Content starts

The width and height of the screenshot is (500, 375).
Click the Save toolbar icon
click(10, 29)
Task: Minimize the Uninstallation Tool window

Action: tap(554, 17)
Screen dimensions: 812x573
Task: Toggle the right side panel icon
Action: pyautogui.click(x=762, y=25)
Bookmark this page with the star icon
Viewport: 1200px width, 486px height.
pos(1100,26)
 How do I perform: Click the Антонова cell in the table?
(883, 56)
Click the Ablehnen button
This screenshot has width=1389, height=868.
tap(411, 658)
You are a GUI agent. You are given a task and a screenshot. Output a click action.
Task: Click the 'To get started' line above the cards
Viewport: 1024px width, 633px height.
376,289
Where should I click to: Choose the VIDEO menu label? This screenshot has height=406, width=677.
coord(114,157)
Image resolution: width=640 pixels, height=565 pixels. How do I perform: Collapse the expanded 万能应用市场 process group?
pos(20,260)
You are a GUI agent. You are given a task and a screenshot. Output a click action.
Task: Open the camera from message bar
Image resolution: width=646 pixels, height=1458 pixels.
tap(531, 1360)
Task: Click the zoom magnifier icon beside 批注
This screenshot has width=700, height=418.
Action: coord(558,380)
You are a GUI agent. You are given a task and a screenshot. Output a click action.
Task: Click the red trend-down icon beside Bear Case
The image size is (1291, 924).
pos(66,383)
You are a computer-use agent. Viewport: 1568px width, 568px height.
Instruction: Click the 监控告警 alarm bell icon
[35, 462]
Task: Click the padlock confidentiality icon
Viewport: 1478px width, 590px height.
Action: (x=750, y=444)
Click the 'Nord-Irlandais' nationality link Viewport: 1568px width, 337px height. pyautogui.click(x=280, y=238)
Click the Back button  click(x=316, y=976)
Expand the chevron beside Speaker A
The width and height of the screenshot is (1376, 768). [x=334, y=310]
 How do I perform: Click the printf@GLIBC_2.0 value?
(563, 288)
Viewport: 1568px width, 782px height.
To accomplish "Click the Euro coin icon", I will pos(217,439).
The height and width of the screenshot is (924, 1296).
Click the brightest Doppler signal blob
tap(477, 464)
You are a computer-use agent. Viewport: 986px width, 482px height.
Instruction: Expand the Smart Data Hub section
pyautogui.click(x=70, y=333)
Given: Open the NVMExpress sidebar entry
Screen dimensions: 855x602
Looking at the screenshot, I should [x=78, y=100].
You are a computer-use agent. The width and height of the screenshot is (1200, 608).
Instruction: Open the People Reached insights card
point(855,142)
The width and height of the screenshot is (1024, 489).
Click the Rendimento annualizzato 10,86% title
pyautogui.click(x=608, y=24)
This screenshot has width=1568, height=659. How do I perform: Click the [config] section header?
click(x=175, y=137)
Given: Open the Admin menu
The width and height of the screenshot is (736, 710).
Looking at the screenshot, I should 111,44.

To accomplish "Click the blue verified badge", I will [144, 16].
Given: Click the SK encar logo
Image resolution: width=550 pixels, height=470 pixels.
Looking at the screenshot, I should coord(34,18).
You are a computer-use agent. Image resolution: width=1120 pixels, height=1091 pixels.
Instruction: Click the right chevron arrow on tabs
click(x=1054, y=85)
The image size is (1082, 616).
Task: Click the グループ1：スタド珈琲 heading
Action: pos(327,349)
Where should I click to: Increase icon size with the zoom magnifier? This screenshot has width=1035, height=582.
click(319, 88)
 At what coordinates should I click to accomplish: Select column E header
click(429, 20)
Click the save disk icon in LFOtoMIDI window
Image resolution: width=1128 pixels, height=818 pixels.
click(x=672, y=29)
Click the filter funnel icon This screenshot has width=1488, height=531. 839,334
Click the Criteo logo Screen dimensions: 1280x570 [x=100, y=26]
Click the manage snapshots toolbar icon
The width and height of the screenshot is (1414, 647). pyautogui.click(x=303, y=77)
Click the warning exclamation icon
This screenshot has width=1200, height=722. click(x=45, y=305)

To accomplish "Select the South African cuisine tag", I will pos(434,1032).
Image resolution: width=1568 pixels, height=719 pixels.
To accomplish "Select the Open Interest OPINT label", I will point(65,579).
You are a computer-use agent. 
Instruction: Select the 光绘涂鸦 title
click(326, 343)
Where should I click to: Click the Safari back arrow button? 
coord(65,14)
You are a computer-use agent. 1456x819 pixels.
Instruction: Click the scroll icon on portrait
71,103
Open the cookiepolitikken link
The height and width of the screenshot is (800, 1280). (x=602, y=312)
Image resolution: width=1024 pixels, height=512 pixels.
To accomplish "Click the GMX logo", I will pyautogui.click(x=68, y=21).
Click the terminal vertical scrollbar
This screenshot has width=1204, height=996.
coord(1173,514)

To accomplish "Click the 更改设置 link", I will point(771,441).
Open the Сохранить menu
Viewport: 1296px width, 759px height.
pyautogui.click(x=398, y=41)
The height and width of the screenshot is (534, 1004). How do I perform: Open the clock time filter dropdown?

Content ends

> Work to be completed
Copy out every entry, keeping each line exactly as it is.

> Answer section
The width and height of the screenshot is (500, 375).
Click the Save toolbar icon
click(10, 29)
Task: Minimize the Uninstallation Tool window

Action: tap(554, 17)
Screen dimensions: 812x573
Task: Toggle the right side panel icon
Action: pyautogui.click(x=762, y=25)
Bookmark this page with the star icon
Viewport: 1200px width, 486px height.
pos(1100,26)
 How do I perform: Click the Антонова cell in the table?
(883, 56)
Click the Ablehnen button
This screenshot has width=1389, height=868.
tap(411, 658)
You are a GUI agent. You are given a task and a screenshot. Output a click action.
Task: Click the 'To get started' line above the cards
Viewport: 1024px width, 633px height.
376,289
Where should I click to: Choose the VIDEO menu label? This screenshot has height=406, width=677.
coord(114,157)
Image resolution: width=640 pixels, height=565 pixels. How do I perform: Collapse the expanded 万能应用市场 process group?
pos(20,260)
You are a GUI agent. You are given a task and a screenshot. Output a click action.
Task: Open the camera from message bar
Image resolution: width=646 pixels, height=1458 pixels.
tap(531, 1360)
Task: Click the zoom magnifier icon beside 批注
This screenshot has width=700, height=418.
Action: coord(558,380)
You are a GUI agent. You are given a task and a screenshot. Output a click action.
Task: Click the red trend-down icon beside Bear Case
The image size is (1291, 924).
pos(66,383)
You are a computer-use agent. Viewport: 1568px width, 568px height.
Instruction: Click the 监控告警 alarm bell icon
[35, 462]
Task: Click the padlock confidentiality icon
Viewport: 1478px width, 590px height.
Action: (x=750, y=444)
Click the 'Nord-Irlandais' nationality link Viewport: 1568px width, 337px height. pyautogui.click(x=280, y=238)
Click the Back button  click(x=316, y=976)
Expand the chevron beside Speaker A
The width and height of the screenshot is (1376, 768). [x=334, y=310]
 How do I perform: Click the printf@GLIBC_2.0 value?
(563, 288)
Viewport: 1568px width, 782px height.
To accomplish "Click the Euro coin icon", I will pos(217,439).
The height and width of the screenshot is (924, 1296).
Click the brightest Doppler signal blob
tap(477, 464)
You are a computer-use agent. Viewport: 986px width, 482px height.
Instruction: Expand the Smart Data Hub section
pyautogui.click(x=70, y=333)
Given: Open the NVMExpress sidebar entry
Screen dimensions: 855x602
Looking at the screenshot, I should [x=78, y=100].
You are a computer-use agent. The width and height of the screenshot is (1200, 608).
Instruction: Open the People Reached insights card
point(855,142)
The width and height of the screenshot is (1024, 489).
Click the Rendimento annualizzato 10,86% title
pyautogui.click(x=608, y=24)
This screenshot has width=1568, height=659. How do I perform: Click the [config] section header?
click(x=175, y=137)
Given: Open the Admin menu
The width and height of the screenshot is (736, 710).
Looking at the screenshot, I should 111,44.

To accomplish "Click the blue verified badge", I will [144, 16].
Given: Click the SK encar logo
Image resolution: width=550 pixels, height=470 pixels.
Looking at the screenshot, I should coord(34,18).
You are a computer-use agent. Image resolution: width=1120 pixels, height=1091 pixels.
Instruction: Click the right chevron arrow on tabs
click(x=1054, y=85)
The image size is (1082, 616).
Task: Click the グループ1：スタド珈琲 heading
Action: pos(327,349)
Where should I click to: Increase icon size with the zoom magnifier? This screenshot has width=1035, height=582.
click(319, 88)
 At what coordinates should I click to accomplish: Select column E header
click(429, 20)
Click the save disk icon in LFOtoMIDI window
Image resolution: width=1128 pixels, height=818 pixels.
click(x=672, y=29)
Click the filter funnel icon This screenshot has width=1488, height=531. 839,334
Click the Criteo logo Screen dimensions: 1280x570 [x=100, y=26]
Click the manage snapshots toolbar icon
The width and height of the screenshot is (1414, 647). pyautogui.click(x=303, y=77)
Click the warning exclamation icon
This screenshot has width=1200, height=722. click(x=45, y=305)

To accomplish "Select the South African cuisine tag", I will pos(434,1032).
Image resolution: width=1568 pixels, height=719 pixels.
To accomplish "Select the Open Interest OPINT label", I will point(65,579).
You are a computer-use agent. 
Instruction: Select the 光绘涂鸦 title
click(326, 343)
Where should I click to: Click the Safari back arrow button? 
coord(65,14)
You are a computer-use agent. 1456x819 pixels.
Instruction: Click the scroll icon on portrait
71,103
Open the cookiepolitikken link
The height and width of the screenshot is (800, 1280). (x=602, y=312)
Image resolution: width=1024 pixels, height=512 pixels.
To accomplish "Click the GMX logo", I will pyautogui.click(x=68, y=21).
Click the terminal vertical scrollbar
This screenshot has width=1204, height=996.
coord(1173,514)

To accomplish "Click the 更改设置 link", I will point(771,441).
Open the Сохранить menu
Viewport: 1296px width, 759px height.
pyautogui.click(x=398, y=41)
The height and width of the screenshot is (534, 1004). How do I perform: Open the clock time filter dropdown?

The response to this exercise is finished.